Lunes de supermercado. (En Hoy por Hoy León, 13 de abril de 2012)

         Me pasó el lunes. Dado que el Sábado Santo los supermercados estaban arrasados por las hordas compradoras que se abalanzaron sobre la mercancía como si la crisis estuviese a punto de estrangular las líneas de abastecimiento, y vista la lucha titánica que había que sostener para hacerse con la preciada posesión de un carro, optamos por una prudente retirada y estirar las existencias de la casa dos días más para hacer la compra el lunes. Y fue allí, este lunes,  a la salida del supermercado, después de una de esas compras en las que te dejas una pasta gansa en la caja y miras para el carro y compruebas la lista y te dices una y mil veces: “¿Pero qué llevo? Si no he comprado más que lo básico, si no he comprado nada que no fuese estrictamente necesario para el funcionamiento de la casa”. Fue en ese momento, casi en la puerta, todavía envuelto en esa sensación de irrealidad que te machaca el cerebro cuando vas caminando hacia el coche pensando en la distancia tan abismal que se va abriendo entre el ritmo al que crece el precio de las cosas y el estancamiento o en muchos casos caída de tu poder adquisitivo, cuando me encontré con el repartidor de publicidad que me tendió aquella tarjeta.

         Era una tarjeta dura, de plástico, no una simple octavilla de papel. Una tarjeta pensada para durar, para ser conservada en el tiempo. Un hermoso fondo azul, con la imagen de unas margaritas en primer plano y unas letras blancas que destacan prometiendo un descuento de trescientos euros.
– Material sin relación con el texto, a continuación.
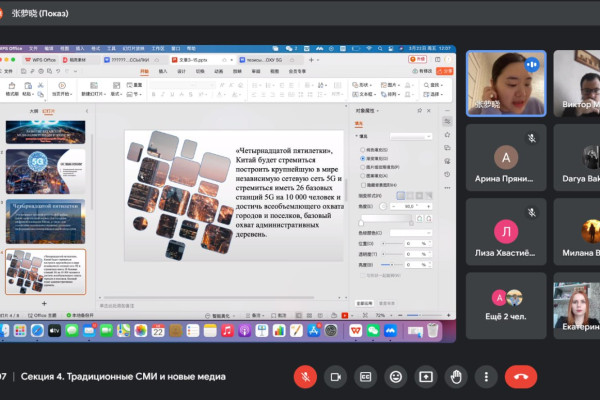Screen dimensions: 600x400
Task: Enable closed captions in Meet
Action: (366, 376)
La verdad, salir del supermercado con la sensación de ser un pollo desplumado y encontrarme en las manos con aquella tarjeta descuento para un servicio funerario me pareció una invitación al suicidio o una triste metáfora de los tiempos que vivimos. Entre la caja del supermercado y tu casa lo mejor que te puede pasar es que te mueras, al menos tendrás un buen descuento. No me quedé a observar si el hombre de la publicidad entregaba aquella tarjeta de forma indiscriminada, si la daba con la misma eficiencia a jóvenes de dieciocho años que saliesen con las provisiones del próximo botellón que a ancianos que empujasen con dificultad la compra de la semana. Hubiera debido fijarme.

         La tarjeta, por detrás, viene con alguna instrucción sobre lo que conviene hacer en caso de fallecimiento de una persona para que el médico pueda certificar la defunción, las condiciones de la oferta y una síntesis de los servicios que ofrece la funeraria. Hasta ahí, casi lo normal en una oferta publicitaria. Pero, además, aparece explicado en negrita el sentido del término coacción, probablemente en referencia a la ya conocida cuestión que enfrenta a las empresas funerarias de la capital. Al leerlo, sentí que yo mismo me sentía coaccionado. “Nosotros nos encargamos de todo”, dice. “Usted muérase que se va a ahorrar trescientos eurazos, de lo demás no se preocupe”, pensé en ese momento de desconcierto psicológico. Luego ya fui colocando la compra en el coche y la aprensión se me fue pasando y comprendí que no es que, como están las cosas tan mal, nos vayamos a morir todos de golpe, sino que es que la gente se muere y morirse es caro y es un negocio y es algo en lo que a muchos les gusta pensar y tenerlo todo preparado para no causar molestias llegado el caso. Así es que guardo la tarjeta por si las moscas, que no caduca hasta final de dos mil doce.